The New Normal

Seven weeks ago, the world changed. What went from scattered news reports of a virus that seemed a world away suddenly arrived on our doorstep, exploding across our screens, and changing the way we live. On the Friday before it all sunk in, I was still stopping for a coffee on my way to work,…

Seven weeks ago, the world changed. What went from scattered news reports of a virus that seemed a world away suddenly arrived on our doorstep, exploding across our screens, and changing the way we live. On the Friday before it all sunk in, I was still stopping for a coffee on my way to work, casually sitting down in a restaurant for an evening meal. By the Monday, it had all changed, and I found myself packing up my things at the office – various files, a keyboard, my formidable little desk plant – into a box, and then into the car, to make the final drive home.

The pace of change that followed – news update after news update, endlessly refreshing twitter feeds, daily then hourly announcements – was overwhelming. Another case count, another foundation of normal life shuttered. I would stare at my phone from first waking until I went to sleep, and even then sometimes throughout the night. As our world shutdown around us, we wondered if our hospitals and streets would soon look like those countries hardest hit. No one could say for sure.
• • •
◆ EXERCISE INSTRUCTIONS ◆
According to the essay "The New Normal," which items did the writer pack into a box at the office?
• • •
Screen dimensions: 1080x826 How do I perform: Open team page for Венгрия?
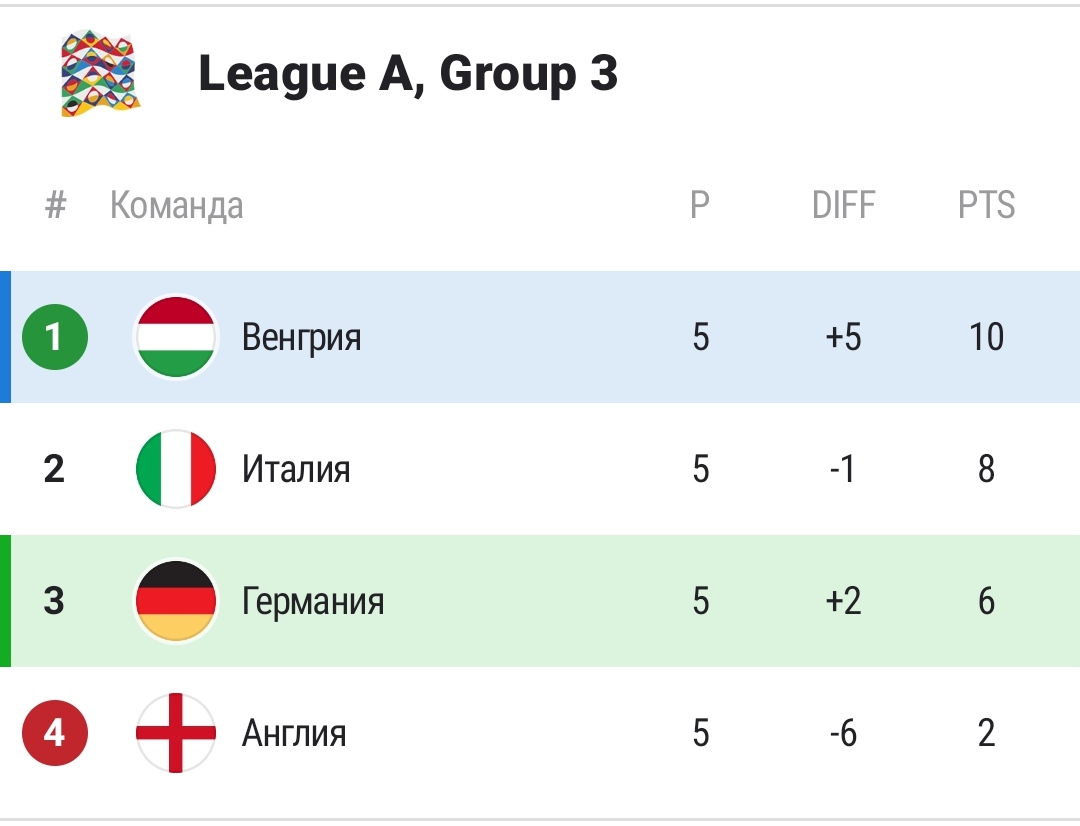click(x=301, y=338)
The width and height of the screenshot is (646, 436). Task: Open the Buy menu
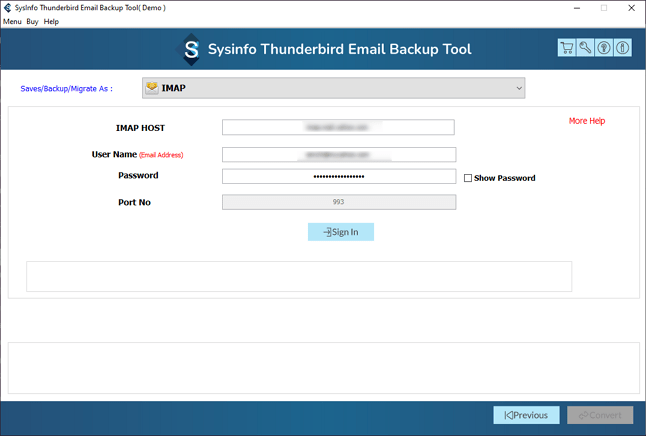coord(33,21)
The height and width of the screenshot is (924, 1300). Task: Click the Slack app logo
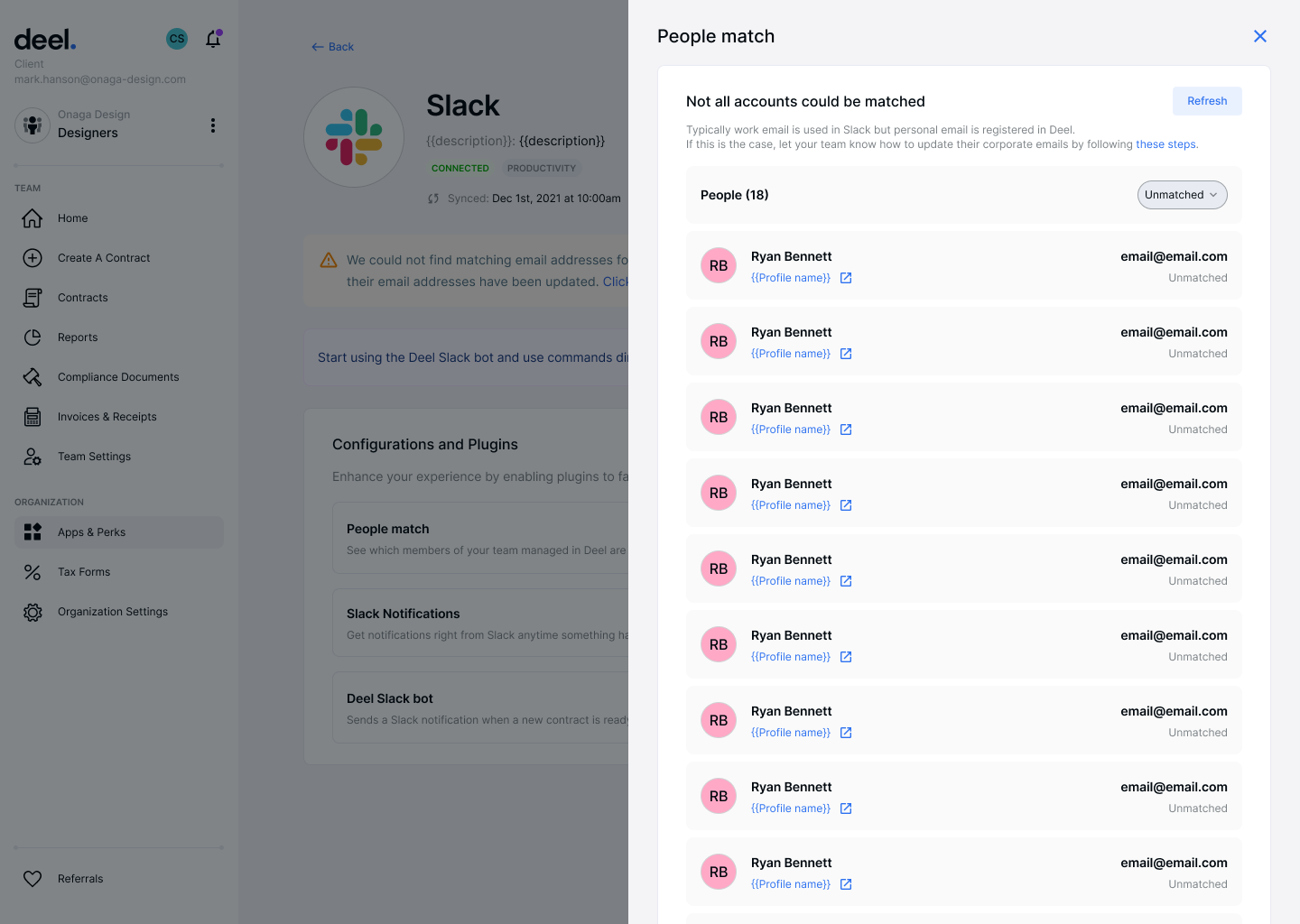coord(353,136)
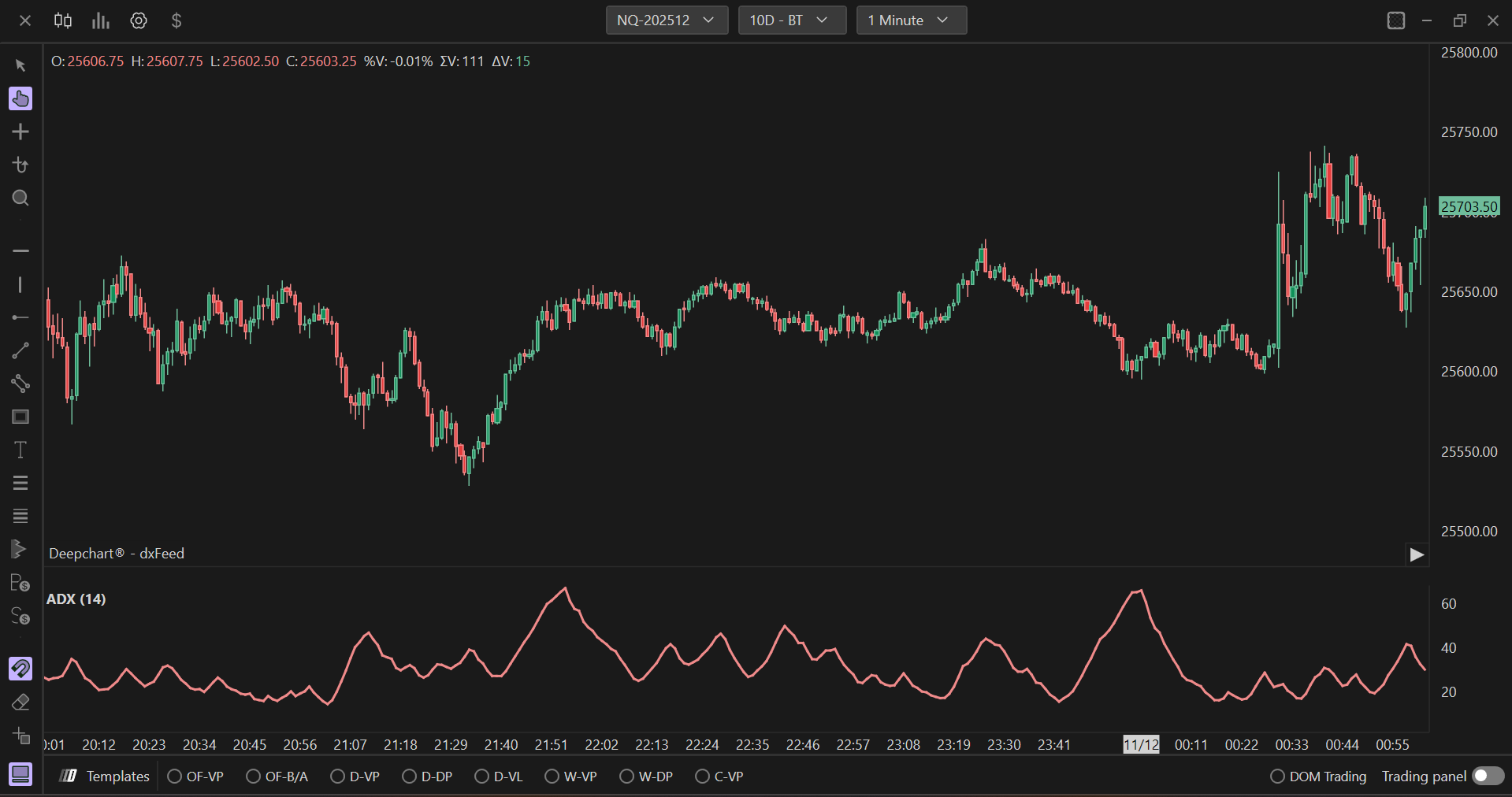Select the D-VL radio option
Viewport: 1512px width, 797px height.
point(482,777)
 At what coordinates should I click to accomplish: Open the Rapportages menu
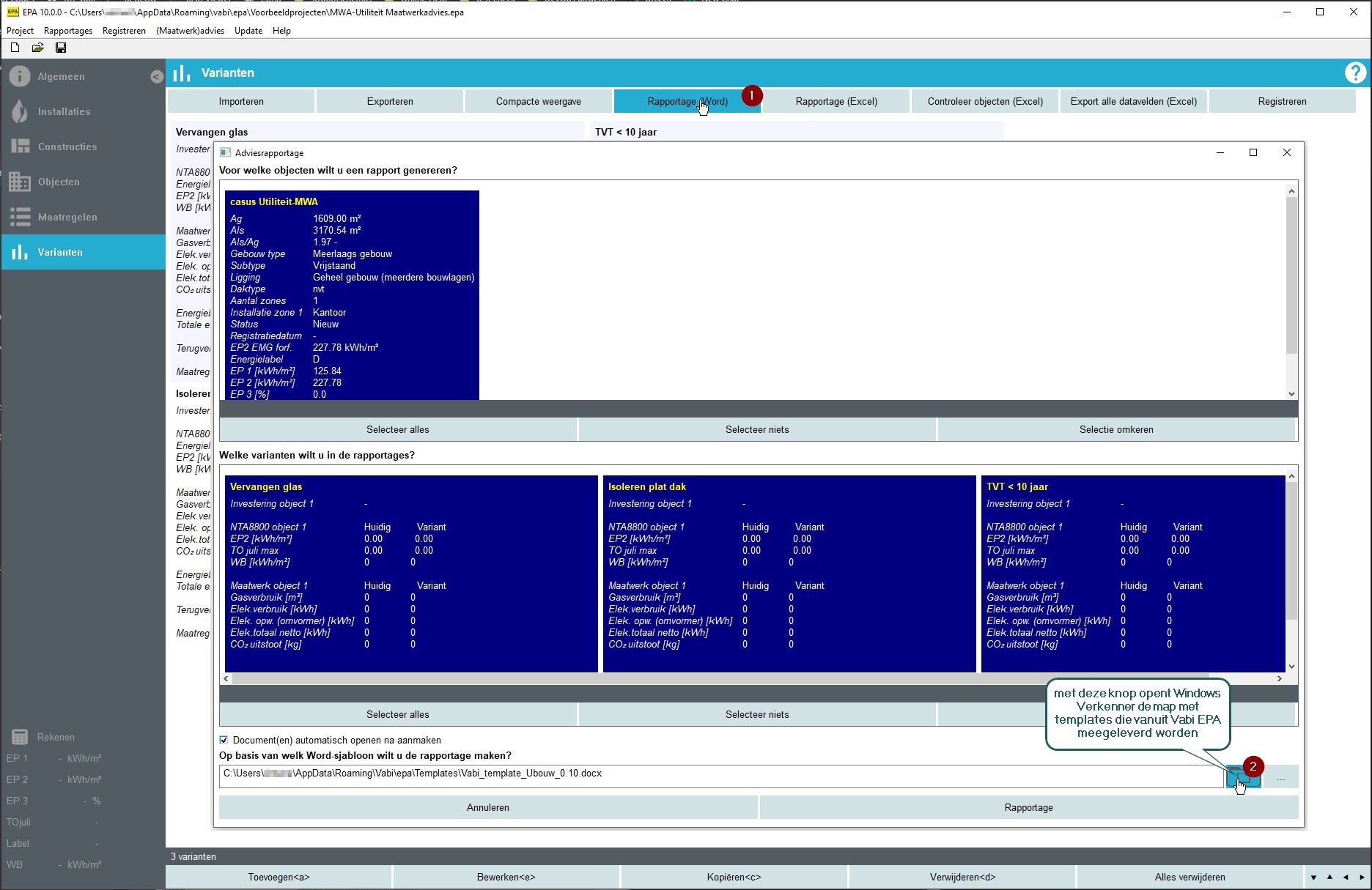pyautogui.click(x=68, y=31)
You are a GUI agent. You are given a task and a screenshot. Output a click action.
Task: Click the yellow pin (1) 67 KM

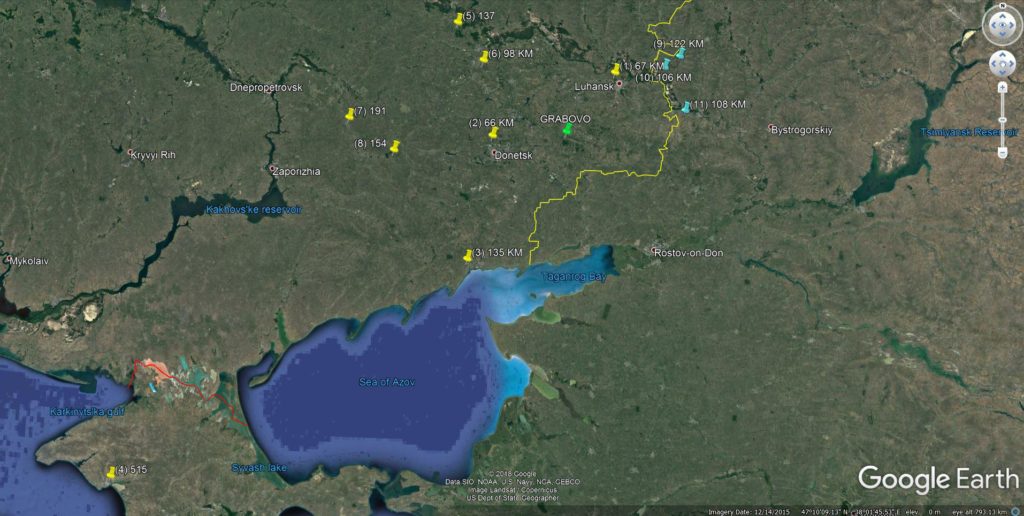click(x=615, y=69)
• • •
◆ EXPECTED ANSWER ◆
Various files, a keyboard, and a formidable little desk plant.